Q: What part do GPUs play in your architecture?
A: From the start we have optimised ParStream to a massively parallel architecture and we use bitmap indices. Both innovations bring a performance boost on modern CPUs but GPUs benefit from this technology even more. The ParStream architecture and technology gives our customers the advantage of using CPUs today with the opportunity to switch to GPUs later if they like. Today our customers prefer running ParStream on CPUs, in other words commodity hardware, because it is easier and cheaper to integrate in their data center.
Q: What kind of performance is achievable using ParStream, and how does the deployment model – customer infrastructure, cloud, appliance – impact that?
A: ParStream delivers sub-second response times on billios of data records whilst continuously importing new data at very high speed.
We have built solutions with ParStream that range from real-time bidding with average response times of seven milliseconds on the AWS cloud up to live-segmentation of web-click dat,a which needs multi-stage processing that executes in about two seconds on 10 billion records. We all know that query response time depends on query type, data structure, data volume, etc. but these response times are typical.
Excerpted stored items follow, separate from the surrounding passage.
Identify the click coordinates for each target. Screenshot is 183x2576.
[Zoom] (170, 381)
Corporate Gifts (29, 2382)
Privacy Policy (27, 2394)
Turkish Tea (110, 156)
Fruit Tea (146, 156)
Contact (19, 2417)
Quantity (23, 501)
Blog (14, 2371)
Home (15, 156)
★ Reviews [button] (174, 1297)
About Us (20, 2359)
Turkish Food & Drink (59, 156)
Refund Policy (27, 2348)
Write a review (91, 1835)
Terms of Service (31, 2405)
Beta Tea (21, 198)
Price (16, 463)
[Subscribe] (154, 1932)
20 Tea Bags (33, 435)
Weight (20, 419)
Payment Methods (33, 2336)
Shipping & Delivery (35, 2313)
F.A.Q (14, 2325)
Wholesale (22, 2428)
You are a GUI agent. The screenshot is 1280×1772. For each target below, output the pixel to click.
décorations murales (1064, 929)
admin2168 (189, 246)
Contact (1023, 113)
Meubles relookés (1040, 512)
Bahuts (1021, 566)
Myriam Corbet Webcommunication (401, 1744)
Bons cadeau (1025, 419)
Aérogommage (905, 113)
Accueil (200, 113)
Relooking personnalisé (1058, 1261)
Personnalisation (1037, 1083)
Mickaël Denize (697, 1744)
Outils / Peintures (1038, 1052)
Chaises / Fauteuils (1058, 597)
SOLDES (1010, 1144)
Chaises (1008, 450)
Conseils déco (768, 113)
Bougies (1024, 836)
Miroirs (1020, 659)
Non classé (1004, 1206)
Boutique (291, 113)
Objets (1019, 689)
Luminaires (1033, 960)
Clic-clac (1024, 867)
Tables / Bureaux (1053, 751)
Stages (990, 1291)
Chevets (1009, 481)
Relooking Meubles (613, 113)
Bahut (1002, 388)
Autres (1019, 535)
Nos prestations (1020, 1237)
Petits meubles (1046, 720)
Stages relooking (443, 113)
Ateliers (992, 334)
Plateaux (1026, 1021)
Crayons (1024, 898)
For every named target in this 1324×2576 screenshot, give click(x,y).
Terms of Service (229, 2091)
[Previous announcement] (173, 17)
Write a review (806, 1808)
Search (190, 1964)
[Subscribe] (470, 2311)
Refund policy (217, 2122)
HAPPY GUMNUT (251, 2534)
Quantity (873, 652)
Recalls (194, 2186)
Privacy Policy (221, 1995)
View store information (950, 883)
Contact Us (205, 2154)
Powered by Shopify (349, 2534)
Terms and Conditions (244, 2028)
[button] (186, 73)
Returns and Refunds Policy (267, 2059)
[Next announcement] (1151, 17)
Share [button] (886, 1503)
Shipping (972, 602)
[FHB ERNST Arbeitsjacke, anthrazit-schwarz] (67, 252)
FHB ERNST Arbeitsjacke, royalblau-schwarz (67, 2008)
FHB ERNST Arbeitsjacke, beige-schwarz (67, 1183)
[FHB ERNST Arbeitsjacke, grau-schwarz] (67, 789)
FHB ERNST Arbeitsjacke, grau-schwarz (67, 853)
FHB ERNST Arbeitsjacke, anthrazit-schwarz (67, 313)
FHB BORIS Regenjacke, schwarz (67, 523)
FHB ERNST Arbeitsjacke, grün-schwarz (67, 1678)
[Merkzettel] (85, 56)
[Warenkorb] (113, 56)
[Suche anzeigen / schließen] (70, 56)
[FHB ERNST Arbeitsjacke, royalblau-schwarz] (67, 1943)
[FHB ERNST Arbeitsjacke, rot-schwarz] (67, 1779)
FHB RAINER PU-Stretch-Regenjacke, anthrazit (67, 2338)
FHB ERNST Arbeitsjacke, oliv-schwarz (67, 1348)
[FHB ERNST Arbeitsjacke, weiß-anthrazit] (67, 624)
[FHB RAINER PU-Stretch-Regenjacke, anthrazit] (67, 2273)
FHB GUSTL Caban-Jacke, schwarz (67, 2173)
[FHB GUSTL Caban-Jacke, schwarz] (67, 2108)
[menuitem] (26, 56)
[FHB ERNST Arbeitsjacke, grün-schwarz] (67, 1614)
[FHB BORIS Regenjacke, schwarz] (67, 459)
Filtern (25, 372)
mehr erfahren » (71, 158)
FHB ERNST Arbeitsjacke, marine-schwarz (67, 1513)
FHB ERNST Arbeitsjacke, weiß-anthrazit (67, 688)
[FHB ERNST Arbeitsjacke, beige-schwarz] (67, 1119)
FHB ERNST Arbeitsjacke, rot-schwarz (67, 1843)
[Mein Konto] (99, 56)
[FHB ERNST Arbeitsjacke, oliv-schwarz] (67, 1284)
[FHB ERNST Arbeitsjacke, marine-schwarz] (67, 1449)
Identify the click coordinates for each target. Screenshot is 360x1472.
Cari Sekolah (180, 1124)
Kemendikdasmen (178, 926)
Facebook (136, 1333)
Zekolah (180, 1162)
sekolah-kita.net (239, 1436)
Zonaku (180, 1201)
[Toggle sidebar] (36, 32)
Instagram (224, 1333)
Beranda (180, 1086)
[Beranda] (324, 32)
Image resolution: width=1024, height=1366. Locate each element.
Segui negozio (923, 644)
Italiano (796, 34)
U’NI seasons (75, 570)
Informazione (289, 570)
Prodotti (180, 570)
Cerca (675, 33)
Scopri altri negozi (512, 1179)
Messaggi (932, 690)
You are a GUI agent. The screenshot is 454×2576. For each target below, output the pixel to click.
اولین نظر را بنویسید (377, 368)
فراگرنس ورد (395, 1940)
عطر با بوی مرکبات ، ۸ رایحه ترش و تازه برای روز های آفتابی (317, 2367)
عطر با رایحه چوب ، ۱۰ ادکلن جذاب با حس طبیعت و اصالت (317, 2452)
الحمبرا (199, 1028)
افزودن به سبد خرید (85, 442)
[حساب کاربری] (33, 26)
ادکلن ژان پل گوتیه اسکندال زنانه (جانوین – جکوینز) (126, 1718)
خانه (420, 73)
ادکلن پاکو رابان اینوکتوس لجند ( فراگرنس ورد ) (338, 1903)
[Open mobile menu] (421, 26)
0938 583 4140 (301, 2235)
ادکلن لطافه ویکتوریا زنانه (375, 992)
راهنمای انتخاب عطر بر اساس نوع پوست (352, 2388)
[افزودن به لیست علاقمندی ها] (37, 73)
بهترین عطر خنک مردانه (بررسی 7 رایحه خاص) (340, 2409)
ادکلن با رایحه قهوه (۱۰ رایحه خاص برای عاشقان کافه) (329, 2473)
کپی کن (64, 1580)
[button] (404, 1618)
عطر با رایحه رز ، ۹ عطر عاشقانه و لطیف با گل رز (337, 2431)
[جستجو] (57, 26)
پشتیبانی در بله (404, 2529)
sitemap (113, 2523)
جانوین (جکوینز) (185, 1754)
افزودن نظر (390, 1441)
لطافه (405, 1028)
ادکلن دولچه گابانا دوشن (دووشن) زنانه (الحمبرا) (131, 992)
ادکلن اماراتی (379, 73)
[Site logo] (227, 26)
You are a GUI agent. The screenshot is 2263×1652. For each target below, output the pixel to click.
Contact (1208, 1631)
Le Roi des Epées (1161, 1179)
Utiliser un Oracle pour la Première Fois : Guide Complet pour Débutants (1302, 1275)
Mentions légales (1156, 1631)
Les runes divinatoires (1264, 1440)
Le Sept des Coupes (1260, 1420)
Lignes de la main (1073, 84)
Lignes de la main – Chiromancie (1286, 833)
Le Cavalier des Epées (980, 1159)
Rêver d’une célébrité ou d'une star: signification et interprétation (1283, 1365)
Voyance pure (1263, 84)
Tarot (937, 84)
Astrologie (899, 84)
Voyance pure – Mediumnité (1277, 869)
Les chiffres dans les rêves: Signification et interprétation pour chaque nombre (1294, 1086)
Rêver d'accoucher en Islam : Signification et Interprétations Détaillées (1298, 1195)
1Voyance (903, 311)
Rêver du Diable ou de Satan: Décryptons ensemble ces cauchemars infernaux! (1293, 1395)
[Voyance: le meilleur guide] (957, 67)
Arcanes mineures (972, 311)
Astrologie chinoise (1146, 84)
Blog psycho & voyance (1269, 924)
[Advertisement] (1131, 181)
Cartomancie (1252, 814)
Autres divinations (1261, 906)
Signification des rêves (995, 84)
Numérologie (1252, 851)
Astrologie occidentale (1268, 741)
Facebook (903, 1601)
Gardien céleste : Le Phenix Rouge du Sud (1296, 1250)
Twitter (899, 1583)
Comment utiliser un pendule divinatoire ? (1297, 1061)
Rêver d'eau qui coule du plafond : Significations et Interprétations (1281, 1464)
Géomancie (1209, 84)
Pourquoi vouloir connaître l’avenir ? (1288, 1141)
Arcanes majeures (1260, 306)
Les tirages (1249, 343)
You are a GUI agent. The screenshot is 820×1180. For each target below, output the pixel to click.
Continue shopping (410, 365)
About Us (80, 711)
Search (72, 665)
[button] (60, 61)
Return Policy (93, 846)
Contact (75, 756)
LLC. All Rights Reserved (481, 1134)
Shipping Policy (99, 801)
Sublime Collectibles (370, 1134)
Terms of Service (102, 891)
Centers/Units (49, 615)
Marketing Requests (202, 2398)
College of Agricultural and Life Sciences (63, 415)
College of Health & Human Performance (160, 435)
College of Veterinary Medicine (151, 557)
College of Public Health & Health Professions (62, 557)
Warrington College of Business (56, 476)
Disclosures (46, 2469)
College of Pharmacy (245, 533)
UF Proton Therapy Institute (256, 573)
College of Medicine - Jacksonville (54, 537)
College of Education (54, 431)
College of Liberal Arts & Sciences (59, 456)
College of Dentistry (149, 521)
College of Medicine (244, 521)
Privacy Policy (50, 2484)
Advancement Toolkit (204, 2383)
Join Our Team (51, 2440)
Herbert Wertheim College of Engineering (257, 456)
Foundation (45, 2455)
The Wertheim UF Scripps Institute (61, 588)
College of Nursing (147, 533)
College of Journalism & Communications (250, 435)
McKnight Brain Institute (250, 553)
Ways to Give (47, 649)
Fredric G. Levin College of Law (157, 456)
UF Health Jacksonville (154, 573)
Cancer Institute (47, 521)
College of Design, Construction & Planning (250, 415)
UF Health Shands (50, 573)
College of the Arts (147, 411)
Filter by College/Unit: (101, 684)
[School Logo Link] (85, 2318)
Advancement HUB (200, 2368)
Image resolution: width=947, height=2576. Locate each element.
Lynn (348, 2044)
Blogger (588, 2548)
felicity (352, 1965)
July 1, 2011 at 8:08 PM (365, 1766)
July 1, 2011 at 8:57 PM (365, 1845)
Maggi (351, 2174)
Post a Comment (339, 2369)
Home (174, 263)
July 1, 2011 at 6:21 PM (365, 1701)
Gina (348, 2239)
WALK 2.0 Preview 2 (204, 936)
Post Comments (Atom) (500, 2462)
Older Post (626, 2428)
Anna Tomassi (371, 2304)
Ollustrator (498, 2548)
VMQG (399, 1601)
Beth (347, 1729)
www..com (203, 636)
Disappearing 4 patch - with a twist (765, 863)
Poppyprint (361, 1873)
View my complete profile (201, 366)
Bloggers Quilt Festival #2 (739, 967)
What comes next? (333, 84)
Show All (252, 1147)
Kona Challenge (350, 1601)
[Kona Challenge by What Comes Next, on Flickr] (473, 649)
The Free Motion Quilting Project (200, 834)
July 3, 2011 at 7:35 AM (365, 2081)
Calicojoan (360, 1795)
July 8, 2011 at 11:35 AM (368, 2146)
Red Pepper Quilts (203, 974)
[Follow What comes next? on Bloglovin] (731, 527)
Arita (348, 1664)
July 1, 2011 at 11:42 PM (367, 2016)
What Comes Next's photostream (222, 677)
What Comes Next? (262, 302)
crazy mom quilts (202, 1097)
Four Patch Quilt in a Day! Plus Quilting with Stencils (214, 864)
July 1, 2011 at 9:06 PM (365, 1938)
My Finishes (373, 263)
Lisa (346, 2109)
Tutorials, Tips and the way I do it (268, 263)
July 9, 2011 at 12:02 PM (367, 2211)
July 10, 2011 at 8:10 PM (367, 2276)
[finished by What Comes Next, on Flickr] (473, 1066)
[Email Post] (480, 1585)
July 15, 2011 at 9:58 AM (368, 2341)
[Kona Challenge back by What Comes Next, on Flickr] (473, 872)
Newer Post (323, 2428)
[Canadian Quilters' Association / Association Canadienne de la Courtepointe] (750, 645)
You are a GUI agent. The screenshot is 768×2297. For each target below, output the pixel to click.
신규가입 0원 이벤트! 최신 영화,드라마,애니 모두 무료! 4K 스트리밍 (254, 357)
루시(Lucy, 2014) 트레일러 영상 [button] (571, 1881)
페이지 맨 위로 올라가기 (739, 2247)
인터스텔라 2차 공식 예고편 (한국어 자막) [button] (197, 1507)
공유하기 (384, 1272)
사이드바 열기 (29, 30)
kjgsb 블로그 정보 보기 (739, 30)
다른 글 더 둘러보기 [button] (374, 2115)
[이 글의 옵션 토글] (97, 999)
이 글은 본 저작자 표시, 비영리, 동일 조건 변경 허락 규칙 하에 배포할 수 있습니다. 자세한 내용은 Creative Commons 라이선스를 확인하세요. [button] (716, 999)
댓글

ParStream is a software-only product that is available for many Linux distributions. ParStream can be operated on a single server, a dedicated server-cluster or on virtualised infrastructures, like private or public clouds. Of course, dedicated infrastructure provides some performance gain over virtualised environments, but ParStream runs very well on virtualised environments like AWS as well.
Q: How has ParStream been adopted for financial markets applications?
A: The ability to act fast on latest data is essential in financial markets. ParStream is made for analytics in real time with low latency. In other words: ParStream is developed for the requirements of financial market applications with no need for extra adoption.
Q: What’s coming next from ParStream in terms of company growth, technology directions, products?
A: We are hiring at our locations in Palo Alto and in Cologne, Germany! So please give us a ring if you want to be part of the team, exploring the limits of technology regarding real-time analytics.
Several partnerships are going to be announced within the next month. This will show that ParStream is an integral part of the big data movement. As ParStream will continue to focus on its database technology, together with its partner network integrated real-time solutions can be offered.
Regarding our technology, we want to make it easier to use and better integrated with the Hadoop and the OLTP eco-system. Furthermore we are planning to build in some further secret-sauce … psst.